▸ **RECORD LIST**
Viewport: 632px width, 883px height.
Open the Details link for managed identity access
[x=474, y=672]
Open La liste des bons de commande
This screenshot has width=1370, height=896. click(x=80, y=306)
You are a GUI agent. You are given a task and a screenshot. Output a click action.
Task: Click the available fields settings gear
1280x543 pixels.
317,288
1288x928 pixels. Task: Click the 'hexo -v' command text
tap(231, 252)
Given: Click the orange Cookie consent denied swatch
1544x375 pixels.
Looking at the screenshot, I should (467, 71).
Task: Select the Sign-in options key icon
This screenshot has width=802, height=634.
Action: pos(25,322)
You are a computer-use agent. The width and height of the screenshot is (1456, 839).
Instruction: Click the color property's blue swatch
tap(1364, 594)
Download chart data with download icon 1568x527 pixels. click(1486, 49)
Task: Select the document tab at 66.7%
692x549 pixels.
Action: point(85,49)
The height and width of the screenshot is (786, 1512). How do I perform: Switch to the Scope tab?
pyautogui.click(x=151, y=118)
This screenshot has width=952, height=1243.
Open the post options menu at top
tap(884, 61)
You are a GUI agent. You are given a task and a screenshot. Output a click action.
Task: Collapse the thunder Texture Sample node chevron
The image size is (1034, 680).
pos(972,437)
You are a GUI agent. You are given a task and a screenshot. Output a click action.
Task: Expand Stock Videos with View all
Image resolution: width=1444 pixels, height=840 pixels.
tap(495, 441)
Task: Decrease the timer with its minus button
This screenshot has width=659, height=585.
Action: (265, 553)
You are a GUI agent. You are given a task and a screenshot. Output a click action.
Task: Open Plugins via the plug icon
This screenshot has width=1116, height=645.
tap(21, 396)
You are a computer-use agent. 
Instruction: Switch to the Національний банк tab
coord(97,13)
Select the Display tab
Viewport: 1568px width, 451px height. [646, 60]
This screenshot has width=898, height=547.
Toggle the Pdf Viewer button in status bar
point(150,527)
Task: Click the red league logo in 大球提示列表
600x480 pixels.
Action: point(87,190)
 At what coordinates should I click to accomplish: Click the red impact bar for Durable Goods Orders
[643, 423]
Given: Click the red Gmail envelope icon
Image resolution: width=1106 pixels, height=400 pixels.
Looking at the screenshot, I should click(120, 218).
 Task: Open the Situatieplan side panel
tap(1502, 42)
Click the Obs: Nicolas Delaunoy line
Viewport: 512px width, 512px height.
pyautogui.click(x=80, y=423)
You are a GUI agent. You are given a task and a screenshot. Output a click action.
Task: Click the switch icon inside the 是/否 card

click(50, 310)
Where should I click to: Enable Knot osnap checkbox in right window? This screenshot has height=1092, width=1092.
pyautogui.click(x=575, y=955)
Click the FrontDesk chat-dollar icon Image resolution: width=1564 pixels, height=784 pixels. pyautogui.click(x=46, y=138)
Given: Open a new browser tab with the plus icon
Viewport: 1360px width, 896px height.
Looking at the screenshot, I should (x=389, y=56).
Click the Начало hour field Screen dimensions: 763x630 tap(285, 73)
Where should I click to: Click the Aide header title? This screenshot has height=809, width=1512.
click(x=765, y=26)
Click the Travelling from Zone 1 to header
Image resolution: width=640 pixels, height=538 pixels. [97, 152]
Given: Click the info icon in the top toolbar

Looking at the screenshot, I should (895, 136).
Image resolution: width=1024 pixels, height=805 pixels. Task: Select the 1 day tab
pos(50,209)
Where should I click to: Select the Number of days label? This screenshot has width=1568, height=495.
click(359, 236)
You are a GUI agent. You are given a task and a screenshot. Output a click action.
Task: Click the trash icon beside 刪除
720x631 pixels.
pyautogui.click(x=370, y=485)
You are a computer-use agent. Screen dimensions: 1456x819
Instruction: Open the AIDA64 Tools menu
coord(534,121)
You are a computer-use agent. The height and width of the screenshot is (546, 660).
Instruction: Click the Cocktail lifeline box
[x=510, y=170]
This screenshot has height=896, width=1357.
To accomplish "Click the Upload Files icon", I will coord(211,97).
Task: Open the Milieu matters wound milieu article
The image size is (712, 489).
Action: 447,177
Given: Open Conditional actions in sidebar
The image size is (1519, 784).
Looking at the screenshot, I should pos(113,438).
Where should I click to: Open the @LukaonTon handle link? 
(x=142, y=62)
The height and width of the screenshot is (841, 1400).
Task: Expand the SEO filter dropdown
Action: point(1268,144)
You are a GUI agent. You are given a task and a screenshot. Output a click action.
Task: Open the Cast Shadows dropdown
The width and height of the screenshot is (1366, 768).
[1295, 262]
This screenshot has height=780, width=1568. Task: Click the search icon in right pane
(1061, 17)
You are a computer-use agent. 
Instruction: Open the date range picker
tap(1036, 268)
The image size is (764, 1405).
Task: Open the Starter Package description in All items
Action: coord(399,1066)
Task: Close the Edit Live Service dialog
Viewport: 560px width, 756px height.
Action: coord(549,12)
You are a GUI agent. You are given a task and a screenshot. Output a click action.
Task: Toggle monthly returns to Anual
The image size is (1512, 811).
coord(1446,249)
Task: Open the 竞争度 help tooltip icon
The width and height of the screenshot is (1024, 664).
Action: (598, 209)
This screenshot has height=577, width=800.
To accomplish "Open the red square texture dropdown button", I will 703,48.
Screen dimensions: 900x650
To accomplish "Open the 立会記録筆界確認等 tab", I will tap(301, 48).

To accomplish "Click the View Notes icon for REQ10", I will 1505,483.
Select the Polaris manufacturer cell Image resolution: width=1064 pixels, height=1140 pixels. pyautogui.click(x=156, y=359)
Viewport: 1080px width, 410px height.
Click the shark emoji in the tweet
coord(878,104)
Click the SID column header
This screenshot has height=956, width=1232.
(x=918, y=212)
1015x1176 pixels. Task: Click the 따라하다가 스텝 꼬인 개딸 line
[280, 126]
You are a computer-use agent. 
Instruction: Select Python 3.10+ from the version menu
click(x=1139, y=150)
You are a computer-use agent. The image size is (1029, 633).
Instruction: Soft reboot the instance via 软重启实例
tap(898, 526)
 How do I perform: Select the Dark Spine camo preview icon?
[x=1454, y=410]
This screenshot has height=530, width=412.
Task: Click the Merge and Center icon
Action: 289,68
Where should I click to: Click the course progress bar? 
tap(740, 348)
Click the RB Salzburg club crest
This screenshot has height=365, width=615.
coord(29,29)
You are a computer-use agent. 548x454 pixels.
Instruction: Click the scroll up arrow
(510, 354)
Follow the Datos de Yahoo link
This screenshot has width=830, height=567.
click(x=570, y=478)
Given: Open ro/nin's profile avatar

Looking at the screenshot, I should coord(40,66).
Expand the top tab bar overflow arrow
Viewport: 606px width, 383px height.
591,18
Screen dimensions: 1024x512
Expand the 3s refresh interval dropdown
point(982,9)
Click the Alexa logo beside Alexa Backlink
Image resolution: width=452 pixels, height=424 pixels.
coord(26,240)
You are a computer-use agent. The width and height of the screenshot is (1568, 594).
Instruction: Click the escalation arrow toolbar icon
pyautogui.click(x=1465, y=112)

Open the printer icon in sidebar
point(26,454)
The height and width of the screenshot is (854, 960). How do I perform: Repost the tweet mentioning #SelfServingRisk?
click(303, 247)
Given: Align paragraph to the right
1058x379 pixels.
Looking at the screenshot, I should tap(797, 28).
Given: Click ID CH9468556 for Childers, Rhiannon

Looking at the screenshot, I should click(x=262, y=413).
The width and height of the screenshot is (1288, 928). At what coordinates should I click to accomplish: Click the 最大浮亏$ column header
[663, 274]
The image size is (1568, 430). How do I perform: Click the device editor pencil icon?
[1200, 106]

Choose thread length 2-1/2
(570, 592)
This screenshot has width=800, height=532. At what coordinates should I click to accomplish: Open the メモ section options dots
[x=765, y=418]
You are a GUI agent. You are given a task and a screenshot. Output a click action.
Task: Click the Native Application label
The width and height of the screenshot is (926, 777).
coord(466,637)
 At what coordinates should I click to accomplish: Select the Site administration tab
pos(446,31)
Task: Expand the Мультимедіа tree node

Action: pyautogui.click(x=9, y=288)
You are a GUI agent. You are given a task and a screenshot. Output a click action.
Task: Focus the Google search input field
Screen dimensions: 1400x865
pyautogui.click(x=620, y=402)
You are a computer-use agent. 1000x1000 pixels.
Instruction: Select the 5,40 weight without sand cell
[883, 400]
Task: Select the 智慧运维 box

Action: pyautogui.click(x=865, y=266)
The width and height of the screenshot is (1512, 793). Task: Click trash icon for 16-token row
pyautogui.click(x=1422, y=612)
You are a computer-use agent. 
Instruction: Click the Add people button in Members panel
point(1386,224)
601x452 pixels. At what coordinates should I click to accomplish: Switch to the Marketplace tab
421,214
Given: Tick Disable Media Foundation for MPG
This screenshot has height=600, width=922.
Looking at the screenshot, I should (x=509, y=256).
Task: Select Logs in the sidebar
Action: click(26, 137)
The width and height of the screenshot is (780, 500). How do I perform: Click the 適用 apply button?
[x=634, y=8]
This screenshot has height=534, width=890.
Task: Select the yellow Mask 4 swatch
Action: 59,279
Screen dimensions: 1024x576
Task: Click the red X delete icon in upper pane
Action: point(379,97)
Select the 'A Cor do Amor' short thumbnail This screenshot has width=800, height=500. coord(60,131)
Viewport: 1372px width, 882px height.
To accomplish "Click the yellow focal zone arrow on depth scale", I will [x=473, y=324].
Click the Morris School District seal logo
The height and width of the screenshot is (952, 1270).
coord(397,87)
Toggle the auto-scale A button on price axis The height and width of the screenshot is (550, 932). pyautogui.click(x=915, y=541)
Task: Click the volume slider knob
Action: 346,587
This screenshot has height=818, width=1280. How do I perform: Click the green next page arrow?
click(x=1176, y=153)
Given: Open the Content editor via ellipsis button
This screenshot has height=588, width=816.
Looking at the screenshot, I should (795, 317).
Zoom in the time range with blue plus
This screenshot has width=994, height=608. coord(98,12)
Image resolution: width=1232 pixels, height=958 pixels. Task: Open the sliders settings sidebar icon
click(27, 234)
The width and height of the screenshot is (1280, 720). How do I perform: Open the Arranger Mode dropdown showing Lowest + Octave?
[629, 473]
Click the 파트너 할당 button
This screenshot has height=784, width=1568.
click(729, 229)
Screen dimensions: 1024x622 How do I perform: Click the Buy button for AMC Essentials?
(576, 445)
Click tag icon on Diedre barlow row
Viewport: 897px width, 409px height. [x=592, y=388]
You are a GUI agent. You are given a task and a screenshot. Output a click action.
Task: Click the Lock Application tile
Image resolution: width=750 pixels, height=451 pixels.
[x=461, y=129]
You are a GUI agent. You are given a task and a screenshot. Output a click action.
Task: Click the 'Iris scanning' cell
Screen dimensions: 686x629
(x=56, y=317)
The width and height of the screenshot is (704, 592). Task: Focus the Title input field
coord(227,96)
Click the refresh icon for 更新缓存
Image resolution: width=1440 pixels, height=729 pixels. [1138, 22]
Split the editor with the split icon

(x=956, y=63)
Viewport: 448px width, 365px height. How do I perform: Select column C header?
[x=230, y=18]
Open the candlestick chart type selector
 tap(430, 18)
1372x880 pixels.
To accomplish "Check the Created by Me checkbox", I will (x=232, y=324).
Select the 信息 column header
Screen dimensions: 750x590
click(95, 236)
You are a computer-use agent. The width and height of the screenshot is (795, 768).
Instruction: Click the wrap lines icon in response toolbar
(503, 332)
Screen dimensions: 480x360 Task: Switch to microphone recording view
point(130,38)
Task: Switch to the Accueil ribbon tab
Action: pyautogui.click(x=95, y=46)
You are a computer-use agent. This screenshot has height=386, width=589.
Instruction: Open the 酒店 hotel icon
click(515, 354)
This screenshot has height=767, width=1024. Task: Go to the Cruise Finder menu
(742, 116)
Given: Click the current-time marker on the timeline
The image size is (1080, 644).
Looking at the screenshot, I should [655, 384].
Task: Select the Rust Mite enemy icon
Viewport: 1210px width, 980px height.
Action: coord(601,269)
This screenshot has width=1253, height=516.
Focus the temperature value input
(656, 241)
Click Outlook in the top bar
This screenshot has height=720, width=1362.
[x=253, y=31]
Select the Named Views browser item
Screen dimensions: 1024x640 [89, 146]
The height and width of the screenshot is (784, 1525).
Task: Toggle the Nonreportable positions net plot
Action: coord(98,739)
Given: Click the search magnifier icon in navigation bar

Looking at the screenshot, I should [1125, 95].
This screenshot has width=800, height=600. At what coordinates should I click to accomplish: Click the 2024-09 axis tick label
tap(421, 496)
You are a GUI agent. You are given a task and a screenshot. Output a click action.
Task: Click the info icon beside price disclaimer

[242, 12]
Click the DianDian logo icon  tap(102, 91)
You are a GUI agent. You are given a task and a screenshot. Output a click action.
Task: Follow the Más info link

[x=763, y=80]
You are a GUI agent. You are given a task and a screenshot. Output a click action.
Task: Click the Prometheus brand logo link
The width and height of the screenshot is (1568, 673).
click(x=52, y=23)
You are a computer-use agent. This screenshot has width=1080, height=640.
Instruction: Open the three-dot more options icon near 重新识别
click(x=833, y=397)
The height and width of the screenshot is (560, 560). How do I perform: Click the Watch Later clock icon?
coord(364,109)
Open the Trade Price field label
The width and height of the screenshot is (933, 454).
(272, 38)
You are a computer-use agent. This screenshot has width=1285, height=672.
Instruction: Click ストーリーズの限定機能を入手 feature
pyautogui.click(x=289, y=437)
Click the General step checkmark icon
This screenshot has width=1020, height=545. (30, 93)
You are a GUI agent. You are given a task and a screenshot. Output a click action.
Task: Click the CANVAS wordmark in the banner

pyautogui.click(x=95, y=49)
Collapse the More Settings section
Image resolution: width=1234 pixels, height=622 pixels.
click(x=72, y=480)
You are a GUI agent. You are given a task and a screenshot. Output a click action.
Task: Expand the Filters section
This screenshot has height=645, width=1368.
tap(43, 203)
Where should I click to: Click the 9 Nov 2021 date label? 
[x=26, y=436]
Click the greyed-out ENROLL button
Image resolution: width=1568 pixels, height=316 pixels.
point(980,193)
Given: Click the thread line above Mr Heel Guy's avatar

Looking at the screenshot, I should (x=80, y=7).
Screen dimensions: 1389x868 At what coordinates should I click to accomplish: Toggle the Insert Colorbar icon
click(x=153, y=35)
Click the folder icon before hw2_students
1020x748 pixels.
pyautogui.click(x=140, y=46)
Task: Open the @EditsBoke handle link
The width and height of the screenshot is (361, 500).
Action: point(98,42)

▸ **REQUIREMENTS**
Copy the data word for word, from its first line through the line containing "This screenshot has width=1370, height=896.", inclusive.

▸ **SOLVED EXERCISE**
Viewport: 632px width, 883px height.
Open the Details link for managed identity access
[x=474, y=672]
Open La liste des bons de commande
This screenshot has width=1370, height=896. click(x=80, y=306)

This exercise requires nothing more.